Do Thorough Inspections (Don't Depend on Disclosures)
In many states, either the broker or seller will have to disclose what he knows about the property. A good rule of thumb with disclosures is to use them as a starting point. Honest parties will tell you what they know, but that's all. If it's August in the desert, there's a good chance that no one will know about a gigantic hole in the roof since it hasn't rained. Furthermore, many sellers and brokers intentionally don't look for problems so that they won't have to disclose anything. With this in mind, treat disclosures as a best-case representation of the property and do your own inspections.
Assemble Your Team
Your team of advisors and inspectors should be ready to go the day that you put your potential commercial real estate acquisition under contract. That way, you won't waste any time during the inspection period. Here is a list of some of the people that you need on your team:
- Broker - market information and transaction services
- General building inspector - general overview of the building's condition
- Building system experts (pest, roof, HVAC) - detailed review of systems
- Space planner / architect / engineer - confirm the suitability of the space
- Attorney - review transaction documents and, in some states, title
- Accountant - review operating statements
- Property manager - confirm operating data
Use your advisors for their specific knowledge, but nothing more. If you need to seek specific legal advice, a building engineer won’t be able to help you with that. Invest in the professional knowledge you need to make the most of your due diligence.

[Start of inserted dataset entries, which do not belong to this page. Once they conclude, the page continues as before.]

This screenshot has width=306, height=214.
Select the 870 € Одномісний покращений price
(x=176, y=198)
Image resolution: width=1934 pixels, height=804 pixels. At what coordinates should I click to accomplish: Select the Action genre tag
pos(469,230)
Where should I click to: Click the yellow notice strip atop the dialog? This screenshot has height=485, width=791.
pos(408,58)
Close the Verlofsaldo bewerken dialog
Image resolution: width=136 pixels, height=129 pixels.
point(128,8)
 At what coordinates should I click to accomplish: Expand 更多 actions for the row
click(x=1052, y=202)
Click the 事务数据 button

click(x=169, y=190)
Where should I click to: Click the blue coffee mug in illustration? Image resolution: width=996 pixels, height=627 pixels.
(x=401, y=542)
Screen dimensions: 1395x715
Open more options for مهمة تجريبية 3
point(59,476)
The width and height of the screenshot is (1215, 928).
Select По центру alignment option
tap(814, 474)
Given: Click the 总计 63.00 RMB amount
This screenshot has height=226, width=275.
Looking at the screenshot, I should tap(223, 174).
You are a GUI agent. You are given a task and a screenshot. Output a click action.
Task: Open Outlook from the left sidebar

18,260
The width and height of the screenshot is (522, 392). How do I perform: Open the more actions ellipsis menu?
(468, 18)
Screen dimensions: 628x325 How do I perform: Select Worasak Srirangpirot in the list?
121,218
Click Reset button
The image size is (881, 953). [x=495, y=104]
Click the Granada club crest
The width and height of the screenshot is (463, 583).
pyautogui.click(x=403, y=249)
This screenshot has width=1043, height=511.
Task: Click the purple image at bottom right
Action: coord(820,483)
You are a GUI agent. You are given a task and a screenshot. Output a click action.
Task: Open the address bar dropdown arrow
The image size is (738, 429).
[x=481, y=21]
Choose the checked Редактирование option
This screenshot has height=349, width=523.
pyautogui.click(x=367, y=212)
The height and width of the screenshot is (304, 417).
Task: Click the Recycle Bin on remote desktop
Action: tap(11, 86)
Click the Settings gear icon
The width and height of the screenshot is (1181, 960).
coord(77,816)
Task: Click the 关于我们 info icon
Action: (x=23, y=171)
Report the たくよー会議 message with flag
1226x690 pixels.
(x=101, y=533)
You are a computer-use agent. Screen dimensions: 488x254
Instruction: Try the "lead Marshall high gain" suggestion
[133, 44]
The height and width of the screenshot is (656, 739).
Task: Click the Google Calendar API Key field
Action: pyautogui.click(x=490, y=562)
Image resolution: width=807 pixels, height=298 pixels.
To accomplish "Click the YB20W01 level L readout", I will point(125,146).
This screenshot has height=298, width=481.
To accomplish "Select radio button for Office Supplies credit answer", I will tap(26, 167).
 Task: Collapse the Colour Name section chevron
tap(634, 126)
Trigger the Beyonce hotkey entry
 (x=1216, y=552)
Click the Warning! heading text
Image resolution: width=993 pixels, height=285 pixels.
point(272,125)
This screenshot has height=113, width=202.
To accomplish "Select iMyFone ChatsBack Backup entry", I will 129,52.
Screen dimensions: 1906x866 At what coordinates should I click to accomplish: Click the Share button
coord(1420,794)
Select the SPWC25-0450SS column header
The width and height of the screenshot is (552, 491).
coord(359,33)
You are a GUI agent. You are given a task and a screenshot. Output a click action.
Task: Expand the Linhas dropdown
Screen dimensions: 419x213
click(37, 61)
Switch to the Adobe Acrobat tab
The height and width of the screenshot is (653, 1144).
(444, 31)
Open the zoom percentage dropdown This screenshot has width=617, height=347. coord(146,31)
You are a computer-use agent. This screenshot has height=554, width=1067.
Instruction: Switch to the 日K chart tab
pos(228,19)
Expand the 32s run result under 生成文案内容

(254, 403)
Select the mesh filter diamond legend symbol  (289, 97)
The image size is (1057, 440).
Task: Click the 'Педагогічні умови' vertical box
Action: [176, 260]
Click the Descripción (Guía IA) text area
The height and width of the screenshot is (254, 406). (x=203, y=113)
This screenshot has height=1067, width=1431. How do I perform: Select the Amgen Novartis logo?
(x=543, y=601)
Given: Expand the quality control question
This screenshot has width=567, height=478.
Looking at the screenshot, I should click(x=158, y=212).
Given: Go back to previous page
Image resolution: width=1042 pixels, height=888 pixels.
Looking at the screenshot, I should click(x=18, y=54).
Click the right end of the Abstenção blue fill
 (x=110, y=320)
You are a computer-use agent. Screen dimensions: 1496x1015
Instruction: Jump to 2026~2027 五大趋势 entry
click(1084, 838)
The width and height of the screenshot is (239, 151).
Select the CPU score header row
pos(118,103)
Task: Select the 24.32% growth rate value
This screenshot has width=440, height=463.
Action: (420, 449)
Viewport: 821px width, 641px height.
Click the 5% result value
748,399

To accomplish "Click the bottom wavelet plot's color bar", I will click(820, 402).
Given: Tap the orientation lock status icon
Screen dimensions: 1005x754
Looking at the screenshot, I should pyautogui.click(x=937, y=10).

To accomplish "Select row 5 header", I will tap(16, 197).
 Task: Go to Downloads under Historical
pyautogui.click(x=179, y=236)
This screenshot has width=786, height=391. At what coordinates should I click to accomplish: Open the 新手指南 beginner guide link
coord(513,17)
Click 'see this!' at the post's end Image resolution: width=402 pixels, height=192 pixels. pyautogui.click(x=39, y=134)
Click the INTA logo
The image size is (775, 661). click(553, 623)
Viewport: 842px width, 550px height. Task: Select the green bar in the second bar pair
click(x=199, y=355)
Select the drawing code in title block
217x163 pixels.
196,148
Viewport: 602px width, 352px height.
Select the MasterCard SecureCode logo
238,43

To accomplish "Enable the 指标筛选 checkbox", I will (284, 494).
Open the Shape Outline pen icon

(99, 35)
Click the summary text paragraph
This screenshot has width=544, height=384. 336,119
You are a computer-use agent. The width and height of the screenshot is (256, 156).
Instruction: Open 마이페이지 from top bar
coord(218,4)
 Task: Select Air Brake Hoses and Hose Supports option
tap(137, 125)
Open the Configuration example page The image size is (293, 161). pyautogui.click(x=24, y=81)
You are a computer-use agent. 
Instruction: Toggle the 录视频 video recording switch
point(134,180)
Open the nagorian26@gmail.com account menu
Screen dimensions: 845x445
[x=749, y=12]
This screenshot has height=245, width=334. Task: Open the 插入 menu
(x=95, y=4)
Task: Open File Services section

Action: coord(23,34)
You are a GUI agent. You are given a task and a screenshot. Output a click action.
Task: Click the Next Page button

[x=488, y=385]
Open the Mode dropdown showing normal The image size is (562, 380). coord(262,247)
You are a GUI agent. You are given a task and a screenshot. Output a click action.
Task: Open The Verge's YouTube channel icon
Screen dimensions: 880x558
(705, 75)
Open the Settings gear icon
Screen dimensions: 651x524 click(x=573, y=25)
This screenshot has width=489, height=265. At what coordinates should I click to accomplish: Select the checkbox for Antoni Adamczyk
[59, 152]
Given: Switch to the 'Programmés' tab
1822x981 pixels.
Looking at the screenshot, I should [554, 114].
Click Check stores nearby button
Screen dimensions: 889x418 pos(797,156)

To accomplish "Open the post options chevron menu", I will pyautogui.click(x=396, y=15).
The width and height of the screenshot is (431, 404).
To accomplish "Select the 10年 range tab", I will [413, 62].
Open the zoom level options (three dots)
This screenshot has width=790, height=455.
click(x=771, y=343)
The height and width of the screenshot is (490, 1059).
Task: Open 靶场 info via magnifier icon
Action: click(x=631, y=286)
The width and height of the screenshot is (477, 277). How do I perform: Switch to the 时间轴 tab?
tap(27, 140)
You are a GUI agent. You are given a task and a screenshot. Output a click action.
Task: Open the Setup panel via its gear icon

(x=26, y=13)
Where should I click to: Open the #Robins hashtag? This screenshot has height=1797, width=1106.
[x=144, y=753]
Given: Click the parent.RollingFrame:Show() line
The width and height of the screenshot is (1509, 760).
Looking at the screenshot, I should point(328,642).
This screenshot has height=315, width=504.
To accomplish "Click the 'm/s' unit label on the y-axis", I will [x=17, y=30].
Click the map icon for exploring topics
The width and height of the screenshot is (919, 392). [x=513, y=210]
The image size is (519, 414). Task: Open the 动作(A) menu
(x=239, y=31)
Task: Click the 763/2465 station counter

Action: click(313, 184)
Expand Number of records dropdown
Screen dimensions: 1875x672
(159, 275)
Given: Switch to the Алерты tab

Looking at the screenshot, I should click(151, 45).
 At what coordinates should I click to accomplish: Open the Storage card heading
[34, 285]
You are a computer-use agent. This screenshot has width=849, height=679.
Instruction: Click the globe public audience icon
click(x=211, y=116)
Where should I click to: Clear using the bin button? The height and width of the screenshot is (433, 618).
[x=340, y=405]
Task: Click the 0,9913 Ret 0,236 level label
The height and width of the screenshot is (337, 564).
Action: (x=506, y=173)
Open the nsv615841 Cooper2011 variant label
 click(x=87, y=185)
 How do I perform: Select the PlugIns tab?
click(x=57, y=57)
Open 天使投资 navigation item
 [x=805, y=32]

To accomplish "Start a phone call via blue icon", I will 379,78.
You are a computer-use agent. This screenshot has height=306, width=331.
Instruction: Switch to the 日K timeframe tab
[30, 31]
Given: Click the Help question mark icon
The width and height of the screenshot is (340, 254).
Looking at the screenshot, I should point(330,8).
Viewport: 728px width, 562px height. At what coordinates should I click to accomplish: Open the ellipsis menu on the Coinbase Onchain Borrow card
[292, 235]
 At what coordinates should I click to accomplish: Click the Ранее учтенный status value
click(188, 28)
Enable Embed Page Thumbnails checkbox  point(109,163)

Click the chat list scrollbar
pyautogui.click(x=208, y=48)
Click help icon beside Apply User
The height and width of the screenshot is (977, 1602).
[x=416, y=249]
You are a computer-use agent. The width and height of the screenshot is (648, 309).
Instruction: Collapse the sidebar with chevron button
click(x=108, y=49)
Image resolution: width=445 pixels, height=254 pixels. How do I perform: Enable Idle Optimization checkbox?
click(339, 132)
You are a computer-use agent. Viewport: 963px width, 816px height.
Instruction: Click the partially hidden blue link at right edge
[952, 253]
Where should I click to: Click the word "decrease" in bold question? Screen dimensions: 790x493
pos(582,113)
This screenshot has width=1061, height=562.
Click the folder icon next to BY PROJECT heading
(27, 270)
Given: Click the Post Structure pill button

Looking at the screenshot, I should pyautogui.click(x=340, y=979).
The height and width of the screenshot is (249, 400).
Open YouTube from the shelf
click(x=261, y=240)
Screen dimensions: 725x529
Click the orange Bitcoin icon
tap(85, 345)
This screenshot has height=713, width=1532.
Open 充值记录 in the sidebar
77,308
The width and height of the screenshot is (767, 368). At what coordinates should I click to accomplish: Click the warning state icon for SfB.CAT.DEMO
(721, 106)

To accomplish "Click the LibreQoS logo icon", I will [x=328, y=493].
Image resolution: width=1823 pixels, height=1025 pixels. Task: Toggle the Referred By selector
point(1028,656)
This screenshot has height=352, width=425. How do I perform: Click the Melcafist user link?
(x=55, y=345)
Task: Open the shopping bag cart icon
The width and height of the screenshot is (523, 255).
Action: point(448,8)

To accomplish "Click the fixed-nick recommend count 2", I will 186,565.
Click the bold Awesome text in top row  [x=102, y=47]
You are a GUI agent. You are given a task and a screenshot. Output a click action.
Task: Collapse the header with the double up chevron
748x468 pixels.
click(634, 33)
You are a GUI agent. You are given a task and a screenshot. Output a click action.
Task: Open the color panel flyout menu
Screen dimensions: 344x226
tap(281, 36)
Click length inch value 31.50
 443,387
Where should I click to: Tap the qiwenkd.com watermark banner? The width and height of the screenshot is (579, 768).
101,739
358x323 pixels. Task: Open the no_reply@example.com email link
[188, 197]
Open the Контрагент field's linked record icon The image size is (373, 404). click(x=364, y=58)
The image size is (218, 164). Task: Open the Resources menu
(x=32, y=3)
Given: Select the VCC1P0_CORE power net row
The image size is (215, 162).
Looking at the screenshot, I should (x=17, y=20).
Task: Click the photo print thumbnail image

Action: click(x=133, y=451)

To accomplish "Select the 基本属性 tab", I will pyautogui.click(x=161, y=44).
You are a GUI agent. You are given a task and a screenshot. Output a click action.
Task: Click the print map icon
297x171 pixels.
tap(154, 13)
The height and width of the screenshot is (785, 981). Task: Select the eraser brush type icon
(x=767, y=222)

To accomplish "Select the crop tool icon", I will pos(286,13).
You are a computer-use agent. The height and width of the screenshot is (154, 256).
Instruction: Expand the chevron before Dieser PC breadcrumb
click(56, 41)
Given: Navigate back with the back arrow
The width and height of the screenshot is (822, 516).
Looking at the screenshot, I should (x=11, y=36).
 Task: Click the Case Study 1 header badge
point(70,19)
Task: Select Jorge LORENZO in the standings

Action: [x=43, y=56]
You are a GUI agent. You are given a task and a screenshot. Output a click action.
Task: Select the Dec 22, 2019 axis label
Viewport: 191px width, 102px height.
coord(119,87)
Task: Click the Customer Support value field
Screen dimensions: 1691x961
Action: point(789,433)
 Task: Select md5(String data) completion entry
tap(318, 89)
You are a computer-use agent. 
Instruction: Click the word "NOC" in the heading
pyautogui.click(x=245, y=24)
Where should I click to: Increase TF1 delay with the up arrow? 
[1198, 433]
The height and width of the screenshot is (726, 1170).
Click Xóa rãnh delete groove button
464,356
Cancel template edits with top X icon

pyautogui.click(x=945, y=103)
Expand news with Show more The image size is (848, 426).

Review Documents for Completeness
If your contract has set time frames for your inspection periods, don't let the clock start ticking until you receive every document that you need to analyze the property. That way, you'll have the full amount of time for which you negotiated. Sellers that are aware of this might want you to sign a receipt for the documents that he provided to prove that he complied with the contract.
Quantify Issues
It's not uncommon to find issues with a commercial real estate property during due diligence. Whether your HVAC inspector comes up with problems that the owner never saw or your accountant finds a discrepancy that could reduce the property's income from existing tenants, problems are a part of buying properties. While it's not unreasonable to expect the seller to reduce the price to compensate for the financial impact of the issue, simply asking for a blanket credit won't work. Instead, have your inspectors quantify the cost of repairing the issue, then have your commercial real estate broker work with the other side to negotiate a reasonable adjustment.
Beat Deadlines
The best way to ensure that you have enough time to complete your commercial real estate acquisition due diligence is to complete every task early. If you have 30 days for inspections and plan to finish them within 21 days, you'll have an extra week and a half in the event that you need to send someone out for a repeat inspection.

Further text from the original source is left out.